My last piece of advise to you is also very important - perhaps the most important one, and you won't find it in the Guide to Polishing from Caswell.  Here it is:  Do not do your polishing anywhere that you care about keeping clean.  The polishing process is dirtier than you can possibly imagine.  it puts out tons of heavy black dirt that will get into everything and is a pain to clean.  I once made the mistake of doing it inside my garage, where I keep my bikes, where I take my photos and where I am sitting right now as a matter of fact.  Never again.  And then I compounded the problem (no pun intended), by walking into the house, leaving black footprints (size 13 no less), all over the house. The horror, oh the horror.    So now I do my polishing outdoors, where I can easily sweep or hose away the crud.

Oh yeah, there's actually a couple more tips.  Use heavy duty work gloves - I use washable canvass gloves (from Home Depot) that are washable.  Also, use goggles or work glasses, otherwise your eyes wont last long.  And for reasons that should be obvious by now, wear your crappiest work shoes and clothes.
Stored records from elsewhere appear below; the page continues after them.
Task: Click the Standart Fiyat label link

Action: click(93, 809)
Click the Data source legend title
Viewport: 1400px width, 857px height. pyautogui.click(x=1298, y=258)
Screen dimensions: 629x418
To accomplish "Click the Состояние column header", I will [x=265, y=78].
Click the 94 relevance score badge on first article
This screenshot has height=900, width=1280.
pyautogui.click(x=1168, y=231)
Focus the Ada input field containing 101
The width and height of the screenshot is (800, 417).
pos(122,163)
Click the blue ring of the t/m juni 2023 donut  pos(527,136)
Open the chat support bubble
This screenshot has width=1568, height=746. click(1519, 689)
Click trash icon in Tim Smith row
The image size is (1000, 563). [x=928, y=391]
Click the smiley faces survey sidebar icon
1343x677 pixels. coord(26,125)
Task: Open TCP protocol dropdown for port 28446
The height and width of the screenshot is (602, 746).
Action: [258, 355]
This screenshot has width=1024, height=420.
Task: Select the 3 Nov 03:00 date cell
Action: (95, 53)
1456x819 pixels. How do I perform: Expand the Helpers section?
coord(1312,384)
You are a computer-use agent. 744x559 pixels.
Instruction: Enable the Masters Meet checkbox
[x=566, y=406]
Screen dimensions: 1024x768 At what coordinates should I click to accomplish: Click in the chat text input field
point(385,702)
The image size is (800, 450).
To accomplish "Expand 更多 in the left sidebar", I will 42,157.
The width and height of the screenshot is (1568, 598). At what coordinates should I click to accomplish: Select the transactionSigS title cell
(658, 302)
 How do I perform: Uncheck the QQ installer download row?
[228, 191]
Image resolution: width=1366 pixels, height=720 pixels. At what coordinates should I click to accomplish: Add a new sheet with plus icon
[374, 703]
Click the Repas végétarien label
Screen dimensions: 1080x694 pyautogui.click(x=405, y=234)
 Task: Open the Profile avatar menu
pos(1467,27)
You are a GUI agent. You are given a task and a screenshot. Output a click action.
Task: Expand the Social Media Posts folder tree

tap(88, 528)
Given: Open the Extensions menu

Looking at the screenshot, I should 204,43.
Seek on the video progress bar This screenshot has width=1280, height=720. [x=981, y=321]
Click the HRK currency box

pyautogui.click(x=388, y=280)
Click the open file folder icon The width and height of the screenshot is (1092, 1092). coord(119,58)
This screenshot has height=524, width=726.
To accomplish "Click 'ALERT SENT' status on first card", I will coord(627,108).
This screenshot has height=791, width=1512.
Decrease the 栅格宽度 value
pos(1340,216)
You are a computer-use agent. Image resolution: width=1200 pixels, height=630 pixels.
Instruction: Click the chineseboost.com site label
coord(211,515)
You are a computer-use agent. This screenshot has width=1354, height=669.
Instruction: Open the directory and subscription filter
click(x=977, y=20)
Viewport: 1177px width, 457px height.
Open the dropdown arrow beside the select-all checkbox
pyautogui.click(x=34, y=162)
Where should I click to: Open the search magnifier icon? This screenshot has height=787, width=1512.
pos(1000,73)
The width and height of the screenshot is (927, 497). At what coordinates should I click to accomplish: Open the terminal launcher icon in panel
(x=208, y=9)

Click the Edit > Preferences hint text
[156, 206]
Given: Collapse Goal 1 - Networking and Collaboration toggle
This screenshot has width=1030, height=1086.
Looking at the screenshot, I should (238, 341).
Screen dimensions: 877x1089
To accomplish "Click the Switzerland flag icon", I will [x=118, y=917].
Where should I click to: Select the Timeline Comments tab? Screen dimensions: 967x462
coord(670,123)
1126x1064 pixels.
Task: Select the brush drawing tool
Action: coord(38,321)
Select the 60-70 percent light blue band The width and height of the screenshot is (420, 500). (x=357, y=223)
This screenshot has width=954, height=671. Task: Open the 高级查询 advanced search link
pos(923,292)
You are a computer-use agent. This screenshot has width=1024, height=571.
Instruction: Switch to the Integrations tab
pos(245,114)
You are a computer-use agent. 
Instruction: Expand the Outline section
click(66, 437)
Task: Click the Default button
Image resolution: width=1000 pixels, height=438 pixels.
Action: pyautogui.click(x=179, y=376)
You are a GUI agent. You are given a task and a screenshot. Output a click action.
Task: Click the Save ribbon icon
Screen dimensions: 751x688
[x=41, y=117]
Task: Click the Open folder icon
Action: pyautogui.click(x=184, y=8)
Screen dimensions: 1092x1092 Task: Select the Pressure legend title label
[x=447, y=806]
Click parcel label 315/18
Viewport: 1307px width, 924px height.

My last piece of sage advise is to position your work table facing a wall or something else that is not delicate and/or valuable - I work facing my closed garage door.  Why?  because sooner or later some part will catch on a wheel, and will fly out of your hands like a bullet.  I have a couple of nice dents in my garage door from a flying stem (the stem was OK fortunately).  By the way, parts tend to catch easier with the softer wheels.

That's it for right now.  I hope this helps.  The next time I do some polishing I will take some photos of my setup, as well as some before and after photos of the parts I work on.

P.S.  A couple of people wondered how well the polished parts hold up over time.  I haven't had a problem with them.   If you have an original Campy seatpost or hubset (preferably one that you've had since new), take a look at it - since they are not anodized, either one will give you a pretty good idea of how you can expect your polished parts to hold up.   I have found that polished parts that stay indoors hold their shine almost indefinitely.  And polished parts that get used just need to get cleaned and dried occasionally.  In either case, a quick rubbing with your favorite polishing product will bring back a glorious shine right away.